File 1 (settlement_1): 17.6K entries, 198 cases, 6.2K log files
File 2 (settlement_2): 22.1K entries, 169 cases, 7.3K log files
File 3 (settlement_3): 688 entries, 8 cases (small — single-batch)
File 4 (closing): 9.3K entries, 125 cases, 2.9K log files
Files 5-7 (archived 2,3,4): 64.3K entries, 692 cases, 21K log files Total ingested: ~114K entries, 1,170 cases, ~56K log files → 93 wiki articles

Preferred Batching

<20 cases: single subagent, no batching
20-300 cases: 3 parallel subagents
300 cases: 3 parallel subagents with aggressive sampling (first 10 + last 10)
Always rebuild index.md AFTER all batches complete (never let subagents touch it)

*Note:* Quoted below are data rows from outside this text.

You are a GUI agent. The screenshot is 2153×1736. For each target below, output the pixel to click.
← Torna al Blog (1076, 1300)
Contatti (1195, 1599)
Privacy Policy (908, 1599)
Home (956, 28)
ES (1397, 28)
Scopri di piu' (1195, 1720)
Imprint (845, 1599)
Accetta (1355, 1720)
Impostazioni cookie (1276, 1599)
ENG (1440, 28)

Pitfall: mtime-based filtering unreliable

Don't use file mtime to find "new" cases — convert_excel.py touches existing files too. Instead, extract case names from the Excel directly and slugify to get the target list.

Files

FirmVault: /opt/data/FirmVault
Wiki: /opt/data/FirmVault/wiki/
Schema: wiki/AGENTS.md
Converter: /tmp/convert_excel.py (patch filename between runs)
Article counts: 65 concepts + 28 connections = 93 total (as of 2026-04-12)
Decisions: /opt/data/FirmVault/decisions/ (ADR-000 through ADR-006)
Audit report: /opt/data/FirmVault/wiki/reports/workflow-vs-wiki-audit.md
v2 proposal: /opt/data/FirmVault/wiki/reports/PHASE_DAG_v2_proposal.md

Workflow Auditing

After a major compilation round, audit the wiki against the PHASE_DAG:

Read PHASE_DAG.yaml (prescribed workflow)
Read all wiki articles (observed reality)
Compare: contradictions, gaps, redundancies
Write audit report to wiki/reports/
If changes warranted, draft PHASE_DAG v2 proposal
Document decisions as ADRs in decisions/ (cherry-picked from stirps-ai/stirps-gov)

This audit is what turned 93 wiki articles into actionable architectural decisions. The wiki is evidence; the ADRs are commitments.